Image: GIA

The Gemological Institute of America (GIA) has started providing specific information on post-growth treatments for synthetic diamonds, marking the latest shift in its approach to the category.

The institute’s Laboratory-Grown Diamond Reports now say if there is evidence of a treatment to change the color of a stone, or if there is no evidence. Some stones carry the comment: “Whether this man-made diamond has been treated is currently undeterminable.

Previously, all reports included a generic statement that the lab-grown diamond “may” have been treated. The changes went into effect in early March. The reports will continue to state the growth type: chemical vapor deposition (CVD) or High Pressure-High Temperature (HPHT).

The move comes amid discussions in the industry over whether “as-grown” diamonds — a marketing term used in the synthetics sector — should attract a premium.

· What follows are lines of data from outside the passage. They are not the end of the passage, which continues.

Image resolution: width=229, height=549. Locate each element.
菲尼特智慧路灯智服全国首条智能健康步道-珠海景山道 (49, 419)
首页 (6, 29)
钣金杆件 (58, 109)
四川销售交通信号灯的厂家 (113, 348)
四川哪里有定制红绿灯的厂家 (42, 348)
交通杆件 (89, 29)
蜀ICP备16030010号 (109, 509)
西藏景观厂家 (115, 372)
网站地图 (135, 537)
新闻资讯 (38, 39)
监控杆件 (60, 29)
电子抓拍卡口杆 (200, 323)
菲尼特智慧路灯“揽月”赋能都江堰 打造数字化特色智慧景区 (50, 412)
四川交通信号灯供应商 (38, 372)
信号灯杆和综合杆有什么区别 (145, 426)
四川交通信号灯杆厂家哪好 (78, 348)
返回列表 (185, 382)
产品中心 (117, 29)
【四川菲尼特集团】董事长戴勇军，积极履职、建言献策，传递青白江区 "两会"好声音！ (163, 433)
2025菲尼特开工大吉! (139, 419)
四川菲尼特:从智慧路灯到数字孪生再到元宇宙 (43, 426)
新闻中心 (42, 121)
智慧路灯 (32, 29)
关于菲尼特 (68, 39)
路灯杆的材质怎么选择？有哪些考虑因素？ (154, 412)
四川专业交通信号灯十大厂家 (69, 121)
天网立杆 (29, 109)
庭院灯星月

Color treatments are common in CVD material, as many crystals emerge from synthesis machines with a brown tinge.

We made this change in response to feedback from our clients — manufacturers, retailers and brands — that there is interest in knowing about post-growth color treatments for laboratory-grown diamonds,” a GIA spokesperson commented.

Last September GIA CEO Susan Jacques said the organization “didn’t feel that it was essential for consumers to know [if a lab-grown diamond] has or has not been treated.” However, she added that the GIA would provide a letter stating whether it had detected a treatment, where necessary.

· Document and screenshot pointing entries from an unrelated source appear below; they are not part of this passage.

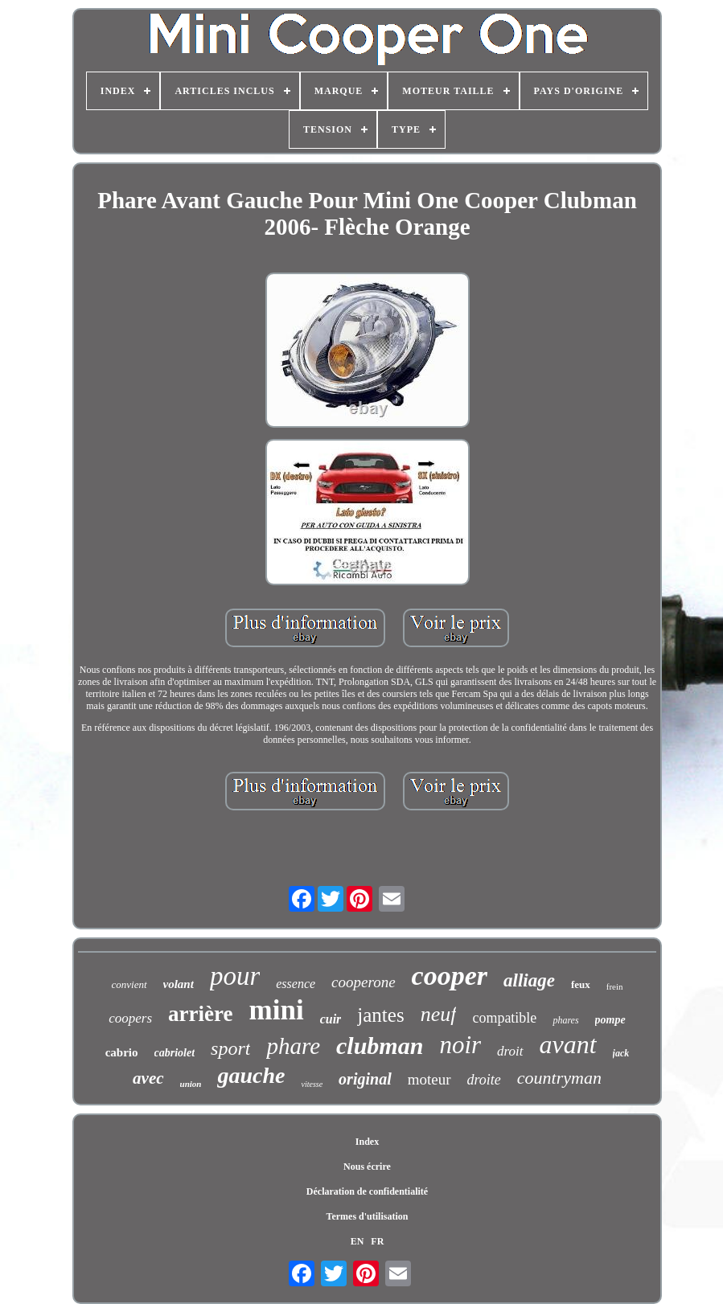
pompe (610, 1020)
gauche (251, 1075)
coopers (130, 1018)
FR (377, 1241)
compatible (504, 1018)
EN (357, 1241)
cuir (331, 1019)
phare (293, 1046)
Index (367, 1141)
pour (235, 976)
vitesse (311, 1084)
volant (178, 984)
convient (128, 984)
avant (568, 1044)
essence (295, 983)
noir (460, 1045)
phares (565, 1020)
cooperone (363, 982)
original (365, 1079)
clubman (379, 1045)
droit (510, 1051)
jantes (380, 1015)
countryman (559, 1078)
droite (484, 1080)
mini (276, 1010)
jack (621, 1053)
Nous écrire (367, 1166)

Since then, the International Gemological Institute (IGI), one of the major players in the lab-grown space, has added specific treatment details to its lab-grown reports.

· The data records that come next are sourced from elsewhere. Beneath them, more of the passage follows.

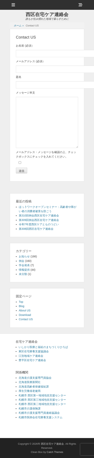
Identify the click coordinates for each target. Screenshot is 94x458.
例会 (21, 260)
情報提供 (24, 269)
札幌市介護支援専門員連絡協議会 (39, 412)
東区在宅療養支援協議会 (34, 351)
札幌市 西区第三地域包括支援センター (42, 399)
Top (21, 301)
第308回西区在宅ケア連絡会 (36, 228)
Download (25, 314)
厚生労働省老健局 (30, 390)
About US (25, 310)
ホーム (19, 26)
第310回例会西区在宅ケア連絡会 (39, 215)
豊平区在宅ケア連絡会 (32, 360)
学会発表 (24, 265)
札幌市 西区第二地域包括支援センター (42, 404)
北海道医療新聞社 (30, 382)
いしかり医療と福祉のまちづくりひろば (43, 347)
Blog (21, 306)
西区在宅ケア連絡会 (47, 14)
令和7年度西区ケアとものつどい (39, 224)
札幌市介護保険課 (30, 408)
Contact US (26, 319)
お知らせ (24, 256)
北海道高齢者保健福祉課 (34, 386)
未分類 (23, 274)
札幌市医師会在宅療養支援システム (40, 417)
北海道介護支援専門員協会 (35, 377)
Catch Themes (55, 452)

The GIA introduced its Laboratory-Grown Diamond Reports, or LGDRs, in October. Importantly, the documents provide the same specific color and clarity grades that the organization offers for natural diamonds — the first time it had done this. Its previous synthetics reports used descriptive terms such as “near colorless” and “very slightly included.”

If you look through that whole journey until [the GIA] launched the LGDR, you clearly see a pattern of…evolving transparency regarding the grading of lab-grown diamonds,” said Leon Peres, CEO of Green Rocks, a producer and supplier of untreated synthetic diamonds and part of Ofer Mizrahi Diamonds.